An analysis of self-cooling with infiltrated porous composites including the effect of the melt layer

Abstract

A detailed analytical model was developed to include the effect of the melting process on a porous composite which retards its own heating rate by sacrificing its infiltrant. A transient one-dimensional heat-transfer analysis was conducted considering both the heats absorbed by melting and vaporization of the infiltrant from within the matrix. A finite-thickness liquid layer was seen to exist above the composite surface as a result of the flow of liquid coolant onto the surface induced by the expansion of the coolant on melting. There existed a period of time during which the melt layer was subject to both depletion due to vaporization and renewal by the flow of liquid coolant onto the surface.
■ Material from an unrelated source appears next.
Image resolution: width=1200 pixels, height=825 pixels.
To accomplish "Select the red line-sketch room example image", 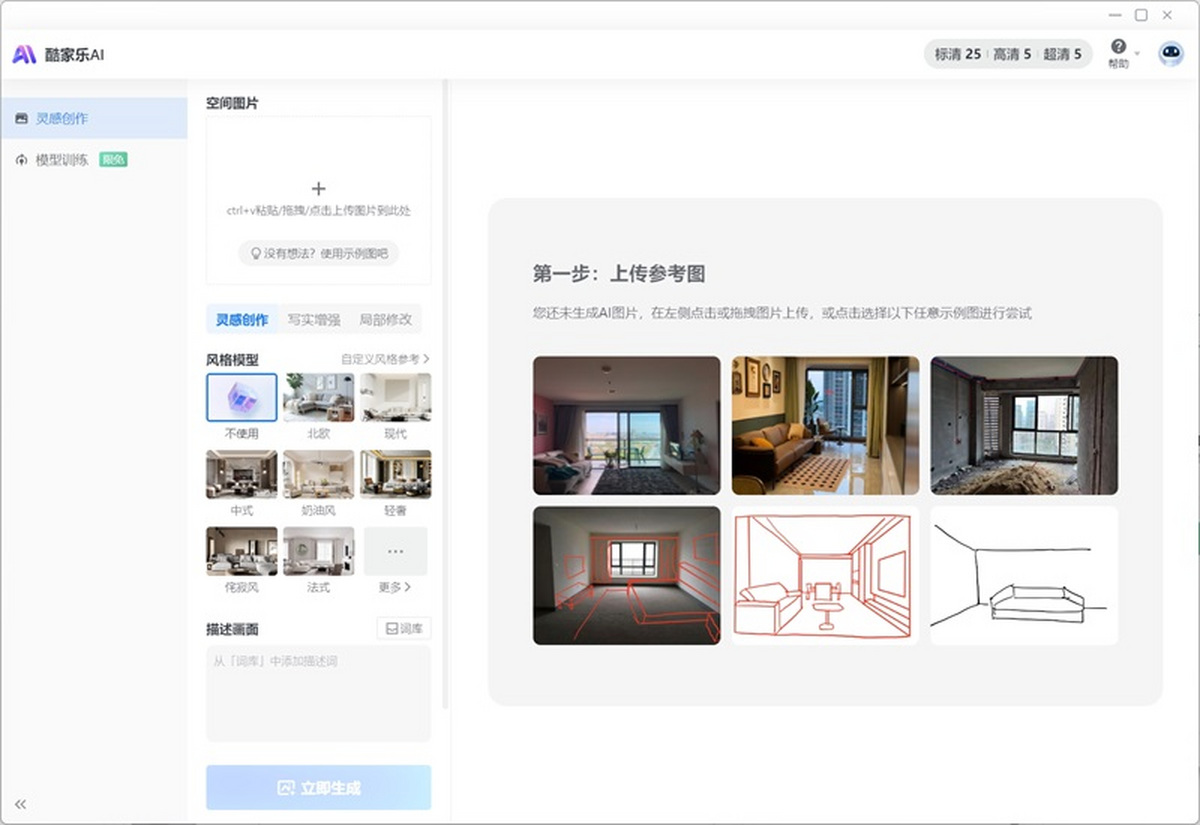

As the heating process continued the melt layer was depleted and the liquid coolant vaporized from within the tungsten matrix. The analysis was solved by finite-difference techniques and programmed for the IBM 7040/1401 Digital Computing System. An extensive search was conducted to determine the dependence of temperature on the thermophysical properties of seven different metallic coolants. Data were obtained for the various infiltrants up to that time at which the melt layer vaporizes completely from above the composite surface. A fundamental understanding of the effects of the melting process and of assuming variable properties on the early stages of the self-cooling process was obtained.